May 11 2008
Pastoral Recovery
Good Morning, it’s Sunday morning about 5:30 am here in Denver. I woke up in peace and I thought it was so noteworthy, I’d tell you about it. You see, back in the day, with our first church plant we started in Portland, waking up on Sunday morning was like getting up to fight the French Foreign Legion. I had such a fear of speaking, preaching, leading, and holding our community together, that I would get nauseous as soon as I’d realized it was Sunday morning. I’d usually have stayed up till 1:ooam plowing over and over on my sermon, and then back up at 4:00am out of nerves to go back over my words. I’d drive to church depressed and often it would take me 60 minutes of prayer just to fight back the fear of approaching the community.
Today, I got up and was excited. The fact that I was even able to take my mind off today’s events shows that God is re-orienting me towards a better way. Adullam has taught me that people don’t come to a church gathering for a sermon. Or if they do, they’re coming for the wrong reason. Adullamites come to connect with God and see friends. That changes everything. I’m not really preaching today. I’m just going to walk the community through the sermon on the mount and see how people are feeling. I’ve been meditating on it all week and do have a few thoughts to share, but I don’t feel any need to button it together into a monologue. Jesus just seems to be in the room and I’m learning to trust his spontaneous voice to myself and the community. I wonder what would happen if every pastor felt like they could just read scripture and facilitate a more simple and relational approach to spiritual learning. I’m not suggesting at all that a well thought out sermon isn’t helpful, but quite possibly adults may learn better from an approach that requires them to participate. It may also release many leaders from the performance miseries every week.

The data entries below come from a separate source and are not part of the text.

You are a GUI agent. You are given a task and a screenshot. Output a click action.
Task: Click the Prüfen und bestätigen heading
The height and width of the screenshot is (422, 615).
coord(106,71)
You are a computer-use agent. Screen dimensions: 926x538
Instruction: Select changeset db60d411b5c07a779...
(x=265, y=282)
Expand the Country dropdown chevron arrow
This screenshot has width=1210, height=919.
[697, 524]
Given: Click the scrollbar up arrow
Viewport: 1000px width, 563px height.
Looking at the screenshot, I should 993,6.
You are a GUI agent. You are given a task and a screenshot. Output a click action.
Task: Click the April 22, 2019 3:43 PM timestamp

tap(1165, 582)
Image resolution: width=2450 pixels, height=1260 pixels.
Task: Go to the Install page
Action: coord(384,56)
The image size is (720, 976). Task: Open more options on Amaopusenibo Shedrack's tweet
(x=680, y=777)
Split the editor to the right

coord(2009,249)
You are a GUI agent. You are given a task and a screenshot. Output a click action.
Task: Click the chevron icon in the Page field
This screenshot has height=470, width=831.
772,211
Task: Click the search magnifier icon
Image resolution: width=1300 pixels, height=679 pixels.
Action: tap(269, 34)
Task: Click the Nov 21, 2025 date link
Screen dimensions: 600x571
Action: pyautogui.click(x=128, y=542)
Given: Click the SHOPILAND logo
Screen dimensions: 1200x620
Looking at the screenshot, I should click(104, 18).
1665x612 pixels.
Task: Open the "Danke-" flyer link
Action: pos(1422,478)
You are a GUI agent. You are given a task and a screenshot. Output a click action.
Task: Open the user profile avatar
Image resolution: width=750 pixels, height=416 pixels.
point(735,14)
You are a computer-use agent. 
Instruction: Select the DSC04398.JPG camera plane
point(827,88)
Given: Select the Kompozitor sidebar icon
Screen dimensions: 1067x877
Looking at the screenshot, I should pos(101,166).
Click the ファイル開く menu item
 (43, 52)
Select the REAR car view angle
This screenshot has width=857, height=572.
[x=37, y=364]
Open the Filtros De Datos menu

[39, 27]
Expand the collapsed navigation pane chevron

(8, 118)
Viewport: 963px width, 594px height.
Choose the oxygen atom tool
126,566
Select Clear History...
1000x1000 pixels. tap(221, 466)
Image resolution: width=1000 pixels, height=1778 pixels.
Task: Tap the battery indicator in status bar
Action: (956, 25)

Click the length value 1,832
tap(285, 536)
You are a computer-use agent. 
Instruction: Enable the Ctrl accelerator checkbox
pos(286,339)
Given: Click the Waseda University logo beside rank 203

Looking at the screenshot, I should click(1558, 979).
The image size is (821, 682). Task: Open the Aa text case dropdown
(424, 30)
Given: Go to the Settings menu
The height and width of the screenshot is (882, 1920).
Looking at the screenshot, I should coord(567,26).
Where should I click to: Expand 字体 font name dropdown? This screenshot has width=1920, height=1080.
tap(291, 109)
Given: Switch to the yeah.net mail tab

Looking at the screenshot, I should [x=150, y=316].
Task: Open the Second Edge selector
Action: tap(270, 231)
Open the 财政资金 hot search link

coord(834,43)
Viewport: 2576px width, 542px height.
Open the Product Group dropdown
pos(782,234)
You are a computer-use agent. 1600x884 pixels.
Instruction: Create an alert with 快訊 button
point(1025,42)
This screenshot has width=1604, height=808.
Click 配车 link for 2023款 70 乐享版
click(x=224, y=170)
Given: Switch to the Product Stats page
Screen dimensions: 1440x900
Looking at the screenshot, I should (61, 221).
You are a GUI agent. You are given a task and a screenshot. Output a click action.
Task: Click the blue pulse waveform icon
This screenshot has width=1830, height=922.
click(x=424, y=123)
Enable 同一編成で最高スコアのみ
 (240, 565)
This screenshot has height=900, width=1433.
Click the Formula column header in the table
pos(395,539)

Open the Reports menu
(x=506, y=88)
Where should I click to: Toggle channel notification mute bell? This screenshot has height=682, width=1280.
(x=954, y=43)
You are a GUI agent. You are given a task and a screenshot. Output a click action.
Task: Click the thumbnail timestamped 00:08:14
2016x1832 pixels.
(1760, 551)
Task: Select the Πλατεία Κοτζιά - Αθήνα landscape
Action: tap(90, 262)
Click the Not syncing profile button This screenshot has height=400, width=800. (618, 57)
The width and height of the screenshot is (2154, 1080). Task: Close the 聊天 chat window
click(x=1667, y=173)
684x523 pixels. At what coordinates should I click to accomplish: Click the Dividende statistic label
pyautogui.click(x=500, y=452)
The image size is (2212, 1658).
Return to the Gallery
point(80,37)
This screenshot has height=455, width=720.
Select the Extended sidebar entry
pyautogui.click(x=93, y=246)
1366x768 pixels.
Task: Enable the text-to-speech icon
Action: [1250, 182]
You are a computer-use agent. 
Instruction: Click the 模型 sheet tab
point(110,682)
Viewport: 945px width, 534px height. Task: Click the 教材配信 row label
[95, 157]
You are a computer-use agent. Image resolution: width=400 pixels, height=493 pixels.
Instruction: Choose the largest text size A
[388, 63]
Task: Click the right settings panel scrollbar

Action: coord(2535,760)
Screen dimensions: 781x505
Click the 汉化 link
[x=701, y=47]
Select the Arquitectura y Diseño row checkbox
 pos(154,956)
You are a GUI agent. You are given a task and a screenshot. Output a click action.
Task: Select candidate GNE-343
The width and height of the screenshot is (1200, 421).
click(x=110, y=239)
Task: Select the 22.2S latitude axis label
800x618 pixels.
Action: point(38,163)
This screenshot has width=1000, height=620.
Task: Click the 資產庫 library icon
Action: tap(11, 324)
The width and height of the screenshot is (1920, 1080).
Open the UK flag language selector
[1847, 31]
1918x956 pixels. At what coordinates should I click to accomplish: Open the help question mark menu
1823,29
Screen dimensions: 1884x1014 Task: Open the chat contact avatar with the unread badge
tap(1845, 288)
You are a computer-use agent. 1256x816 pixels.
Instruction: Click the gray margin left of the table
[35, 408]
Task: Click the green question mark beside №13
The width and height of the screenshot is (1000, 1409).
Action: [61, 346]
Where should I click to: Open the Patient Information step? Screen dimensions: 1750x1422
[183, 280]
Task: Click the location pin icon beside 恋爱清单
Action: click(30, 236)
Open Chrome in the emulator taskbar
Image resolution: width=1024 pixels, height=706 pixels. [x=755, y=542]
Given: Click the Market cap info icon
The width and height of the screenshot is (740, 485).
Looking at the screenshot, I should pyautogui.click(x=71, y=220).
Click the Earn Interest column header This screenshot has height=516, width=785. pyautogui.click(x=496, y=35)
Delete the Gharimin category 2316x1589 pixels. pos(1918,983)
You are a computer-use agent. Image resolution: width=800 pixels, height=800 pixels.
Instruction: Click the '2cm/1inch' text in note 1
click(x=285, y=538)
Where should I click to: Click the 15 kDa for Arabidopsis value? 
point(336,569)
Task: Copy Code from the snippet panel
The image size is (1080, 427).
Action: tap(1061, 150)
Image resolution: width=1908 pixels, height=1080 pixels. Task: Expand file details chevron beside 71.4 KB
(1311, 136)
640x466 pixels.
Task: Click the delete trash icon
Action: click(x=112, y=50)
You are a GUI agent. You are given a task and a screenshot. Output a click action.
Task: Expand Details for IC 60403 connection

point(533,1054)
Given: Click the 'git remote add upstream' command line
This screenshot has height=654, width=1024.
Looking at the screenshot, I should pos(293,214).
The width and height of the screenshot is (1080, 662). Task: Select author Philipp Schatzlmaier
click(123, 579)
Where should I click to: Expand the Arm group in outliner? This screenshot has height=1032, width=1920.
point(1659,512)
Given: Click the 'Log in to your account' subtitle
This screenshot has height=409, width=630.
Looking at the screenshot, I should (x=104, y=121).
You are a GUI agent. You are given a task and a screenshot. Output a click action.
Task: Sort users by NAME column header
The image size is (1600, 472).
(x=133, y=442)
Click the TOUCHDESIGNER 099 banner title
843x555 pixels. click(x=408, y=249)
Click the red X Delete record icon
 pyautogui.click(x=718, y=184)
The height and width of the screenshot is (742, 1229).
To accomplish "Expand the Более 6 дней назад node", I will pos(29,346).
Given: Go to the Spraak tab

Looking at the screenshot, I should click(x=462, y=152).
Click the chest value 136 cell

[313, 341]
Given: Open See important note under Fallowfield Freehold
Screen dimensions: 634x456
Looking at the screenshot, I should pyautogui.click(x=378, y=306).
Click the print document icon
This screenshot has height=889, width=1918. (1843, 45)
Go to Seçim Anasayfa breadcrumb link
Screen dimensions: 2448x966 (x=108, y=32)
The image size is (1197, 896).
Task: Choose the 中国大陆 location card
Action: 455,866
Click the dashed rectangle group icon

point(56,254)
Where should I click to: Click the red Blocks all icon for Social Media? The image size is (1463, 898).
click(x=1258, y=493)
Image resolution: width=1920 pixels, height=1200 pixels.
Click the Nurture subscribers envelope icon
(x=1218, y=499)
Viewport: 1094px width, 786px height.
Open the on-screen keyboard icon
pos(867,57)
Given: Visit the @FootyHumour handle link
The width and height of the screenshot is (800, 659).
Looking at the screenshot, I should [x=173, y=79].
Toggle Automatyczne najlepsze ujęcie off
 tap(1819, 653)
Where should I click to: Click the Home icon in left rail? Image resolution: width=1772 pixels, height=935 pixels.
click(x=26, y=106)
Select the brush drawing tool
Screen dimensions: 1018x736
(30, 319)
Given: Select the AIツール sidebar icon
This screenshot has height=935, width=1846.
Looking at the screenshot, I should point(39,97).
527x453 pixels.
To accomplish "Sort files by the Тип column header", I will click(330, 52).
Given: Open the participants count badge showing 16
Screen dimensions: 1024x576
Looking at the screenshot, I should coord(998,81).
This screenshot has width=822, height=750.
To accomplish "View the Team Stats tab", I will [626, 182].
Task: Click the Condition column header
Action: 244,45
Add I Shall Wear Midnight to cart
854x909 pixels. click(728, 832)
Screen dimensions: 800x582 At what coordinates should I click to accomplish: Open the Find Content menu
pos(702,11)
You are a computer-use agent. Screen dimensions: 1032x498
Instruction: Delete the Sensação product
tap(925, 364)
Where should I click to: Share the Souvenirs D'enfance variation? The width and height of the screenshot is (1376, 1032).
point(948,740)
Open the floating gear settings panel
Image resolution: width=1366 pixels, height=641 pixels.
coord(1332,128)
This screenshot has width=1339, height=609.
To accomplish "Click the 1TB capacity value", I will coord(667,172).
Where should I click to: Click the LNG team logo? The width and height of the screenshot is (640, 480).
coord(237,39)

This morning, I’ll take my daughter Alli with me. She loves to go early and hang out with me. I wouldn’t have had the peace of heart to do this ten years ago, but this morning I’m looking forward to donuts and Alli, and friends.


[...] Pastoral Recovery (Hugh Halter) – I’ve only had a chance to speak with Hugh once or twice on the phone, but really appreciate what he is helping to develop with Missio. I’m looking forward to getting my hands on a copy of the new book he co-authored: The Tangible Kingdom. [...]
oh Hugh… we LOVED you in Portland, and couldn’t wait for Sundays! I wish we’d have been better able to lead along with you, but it’s cool to see the journey we’ve all been on since those days. I can’t wait to read your book!
Hugh Baby,
Because you have become the “Legend of Clackamas High” and the Class of 1983 had so many stud muffins packed into it, how about a trek up the Mt Hood to the summit this April?? Love to have you. What say you?
By the way I never knew you use to grind or pump out sermons in Portland! That kind of crap puts a man into the grave early, thats about all it does!